Streit um neues Abtreibungsrecht in Türkei

Istanbul (AFP) - In der Türkei verschärft sich der Streit um Pläne der Regierung zur Einschränkung des Rechts auf Abtreibung. Wie der Nachrichtensender CNN-Türk berichtete, gab es bei einer Kundgebung gegen die Regierungspläne im westtürkischen Eskisehir handgreifliche Auseinandersetzungen zwischen der Polizei und Demonstrantinnen. Acht Kundgebungsteilnehmerinnen wurden demnach festgenommen. Die Regierung will die Frist für Abreibungen von der zehnten auf die vierte Schwangerschaftswoche senken und Abtreibungen nur noch in medizinischen Notfällen zulassen.
Demo gegen Einschränkung des Rechts auf Abtreibung Bild anzeigen
Demo gegen Einschränkung des Rechts auf Abtreibung © AFP

Ministerpräsident Recep Tayyip Erdogan hatte Abtreibungen in der vergangenen Woche mit einem Massaker an Zivilisten verglichen und seiner Regierung aufgetragen, einen Gesetzentwurf zur Verschärfung der bestehenden Abtreibungsregeln auszuarbeiten. Nach Angaben des Gesundheitsministeriums soll das neue Gesetz noch vor der parlamentarischen Sommerpause im Juli beschlossen werden. Frauenverbände reagierten entsetzt.
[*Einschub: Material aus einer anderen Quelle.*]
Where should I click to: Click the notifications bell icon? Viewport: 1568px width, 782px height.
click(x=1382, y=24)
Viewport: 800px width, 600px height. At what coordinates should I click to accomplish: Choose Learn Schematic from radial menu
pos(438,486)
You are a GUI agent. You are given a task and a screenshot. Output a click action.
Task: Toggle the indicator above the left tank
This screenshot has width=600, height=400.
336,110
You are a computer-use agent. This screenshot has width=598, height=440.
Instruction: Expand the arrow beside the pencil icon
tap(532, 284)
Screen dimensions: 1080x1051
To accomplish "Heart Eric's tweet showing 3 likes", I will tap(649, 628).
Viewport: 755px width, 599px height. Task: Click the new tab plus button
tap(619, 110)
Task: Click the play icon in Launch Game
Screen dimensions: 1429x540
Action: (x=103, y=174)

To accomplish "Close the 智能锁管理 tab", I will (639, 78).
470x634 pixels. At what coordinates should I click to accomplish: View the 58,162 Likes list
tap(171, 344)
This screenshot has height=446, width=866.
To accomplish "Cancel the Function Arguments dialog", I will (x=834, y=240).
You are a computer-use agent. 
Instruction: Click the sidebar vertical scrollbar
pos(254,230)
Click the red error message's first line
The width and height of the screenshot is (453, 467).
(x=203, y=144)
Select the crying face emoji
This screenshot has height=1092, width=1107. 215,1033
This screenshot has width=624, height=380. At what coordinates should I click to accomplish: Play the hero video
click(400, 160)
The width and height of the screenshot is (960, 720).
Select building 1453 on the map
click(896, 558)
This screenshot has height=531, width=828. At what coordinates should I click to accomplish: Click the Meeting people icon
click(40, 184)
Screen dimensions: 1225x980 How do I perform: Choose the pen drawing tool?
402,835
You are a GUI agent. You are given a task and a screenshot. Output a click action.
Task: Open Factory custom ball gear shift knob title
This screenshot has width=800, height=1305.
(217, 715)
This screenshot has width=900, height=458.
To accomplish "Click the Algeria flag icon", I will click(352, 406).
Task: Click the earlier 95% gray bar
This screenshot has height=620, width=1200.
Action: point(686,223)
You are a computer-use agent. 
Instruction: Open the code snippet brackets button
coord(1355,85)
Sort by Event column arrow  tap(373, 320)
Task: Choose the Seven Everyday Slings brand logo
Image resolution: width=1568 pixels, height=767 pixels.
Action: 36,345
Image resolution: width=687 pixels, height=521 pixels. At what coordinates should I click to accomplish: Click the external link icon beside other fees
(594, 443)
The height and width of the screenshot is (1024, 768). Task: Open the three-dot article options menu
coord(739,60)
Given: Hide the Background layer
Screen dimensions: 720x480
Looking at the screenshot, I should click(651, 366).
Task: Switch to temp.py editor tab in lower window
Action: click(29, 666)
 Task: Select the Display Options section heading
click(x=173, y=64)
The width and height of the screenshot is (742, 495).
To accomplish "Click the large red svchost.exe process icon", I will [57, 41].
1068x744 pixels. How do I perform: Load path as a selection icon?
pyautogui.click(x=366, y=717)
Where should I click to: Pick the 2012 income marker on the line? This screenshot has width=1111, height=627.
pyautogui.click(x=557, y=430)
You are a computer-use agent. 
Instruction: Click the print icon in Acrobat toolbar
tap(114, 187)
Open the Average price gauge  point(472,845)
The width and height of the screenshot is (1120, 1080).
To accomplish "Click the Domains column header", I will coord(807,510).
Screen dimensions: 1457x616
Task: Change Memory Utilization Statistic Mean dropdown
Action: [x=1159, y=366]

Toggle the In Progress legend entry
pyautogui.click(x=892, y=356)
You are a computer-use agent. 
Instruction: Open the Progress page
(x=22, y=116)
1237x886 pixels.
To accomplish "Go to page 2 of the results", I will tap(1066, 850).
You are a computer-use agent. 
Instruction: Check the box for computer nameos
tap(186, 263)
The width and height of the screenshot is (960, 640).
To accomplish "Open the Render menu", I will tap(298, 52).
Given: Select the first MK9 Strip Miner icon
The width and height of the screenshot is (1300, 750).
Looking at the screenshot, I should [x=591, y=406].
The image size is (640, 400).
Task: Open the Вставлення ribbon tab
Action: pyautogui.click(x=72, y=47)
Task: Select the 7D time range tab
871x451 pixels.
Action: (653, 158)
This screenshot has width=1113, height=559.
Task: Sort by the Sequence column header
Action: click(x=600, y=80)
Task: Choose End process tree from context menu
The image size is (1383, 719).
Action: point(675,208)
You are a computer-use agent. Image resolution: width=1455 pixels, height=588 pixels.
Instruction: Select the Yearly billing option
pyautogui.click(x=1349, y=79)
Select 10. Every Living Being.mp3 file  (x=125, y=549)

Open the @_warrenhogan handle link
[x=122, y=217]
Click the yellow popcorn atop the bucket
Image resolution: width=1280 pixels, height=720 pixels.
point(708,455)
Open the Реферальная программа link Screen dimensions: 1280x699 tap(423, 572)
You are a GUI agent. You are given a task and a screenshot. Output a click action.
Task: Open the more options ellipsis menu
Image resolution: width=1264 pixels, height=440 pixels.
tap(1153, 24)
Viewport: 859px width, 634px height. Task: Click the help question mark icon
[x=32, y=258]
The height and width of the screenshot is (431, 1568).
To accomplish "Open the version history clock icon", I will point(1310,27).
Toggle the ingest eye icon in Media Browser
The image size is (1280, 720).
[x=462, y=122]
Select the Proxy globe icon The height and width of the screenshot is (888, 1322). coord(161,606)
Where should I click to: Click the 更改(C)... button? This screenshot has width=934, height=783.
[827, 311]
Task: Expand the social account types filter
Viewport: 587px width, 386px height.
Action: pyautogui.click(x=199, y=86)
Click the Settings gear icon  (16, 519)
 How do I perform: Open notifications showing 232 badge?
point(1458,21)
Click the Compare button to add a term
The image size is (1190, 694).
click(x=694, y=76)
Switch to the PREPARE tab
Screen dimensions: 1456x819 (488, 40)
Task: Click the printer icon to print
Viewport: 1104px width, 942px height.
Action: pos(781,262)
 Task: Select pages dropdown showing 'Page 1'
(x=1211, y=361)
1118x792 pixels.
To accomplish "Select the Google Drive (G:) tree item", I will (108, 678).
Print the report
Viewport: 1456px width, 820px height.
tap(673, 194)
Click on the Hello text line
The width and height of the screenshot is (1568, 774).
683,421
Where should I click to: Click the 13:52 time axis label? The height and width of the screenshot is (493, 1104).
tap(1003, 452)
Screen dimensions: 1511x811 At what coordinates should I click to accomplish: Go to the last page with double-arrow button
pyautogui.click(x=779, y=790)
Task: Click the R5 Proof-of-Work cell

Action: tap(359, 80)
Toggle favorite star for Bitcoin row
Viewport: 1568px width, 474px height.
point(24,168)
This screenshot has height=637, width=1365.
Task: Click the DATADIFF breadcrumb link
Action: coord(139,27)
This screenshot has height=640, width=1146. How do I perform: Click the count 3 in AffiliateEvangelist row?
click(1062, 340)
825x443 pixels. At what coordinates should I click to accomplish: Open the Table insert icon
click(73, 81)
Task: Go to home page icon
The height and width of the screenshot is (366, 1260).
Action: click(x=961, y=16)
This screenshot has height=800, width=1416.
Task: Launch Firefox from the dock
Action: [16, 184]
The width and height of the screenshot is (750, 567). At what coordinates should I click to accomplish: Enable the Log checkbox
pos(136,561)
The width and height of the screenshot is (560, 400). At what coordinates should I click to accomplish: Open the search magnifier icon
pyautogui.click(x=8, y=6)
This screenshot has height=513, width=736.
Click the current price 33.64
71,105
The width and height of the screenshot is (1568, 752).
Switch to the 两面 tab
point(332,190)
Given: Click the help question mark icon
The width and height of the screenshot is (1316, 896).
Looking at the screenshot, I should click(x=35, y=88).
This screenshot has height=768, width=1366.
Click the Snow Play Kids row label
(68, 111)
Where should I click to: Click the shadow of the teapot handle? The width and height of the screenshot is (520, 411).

Abtreibungen sind in der Türkei seit dem Jahr 1983 legal. Nach der derzeit geltenden Fristenregelung kann eine Frau eine Abtreibung bis zur zehnten Schwangerschaftswoche ohne Angabe von Gründen vornehmen lassen. Einige Politiker aus Erdogans islamisch-konservativer Regierungspartei AKP fordern laut Presseberichten, künftig selbst Schwangerschaften nach Vergewaltigungen zu verbieten. Ob dies im geplanten Gesetzentwurf berücksichtigt wird, ist offen.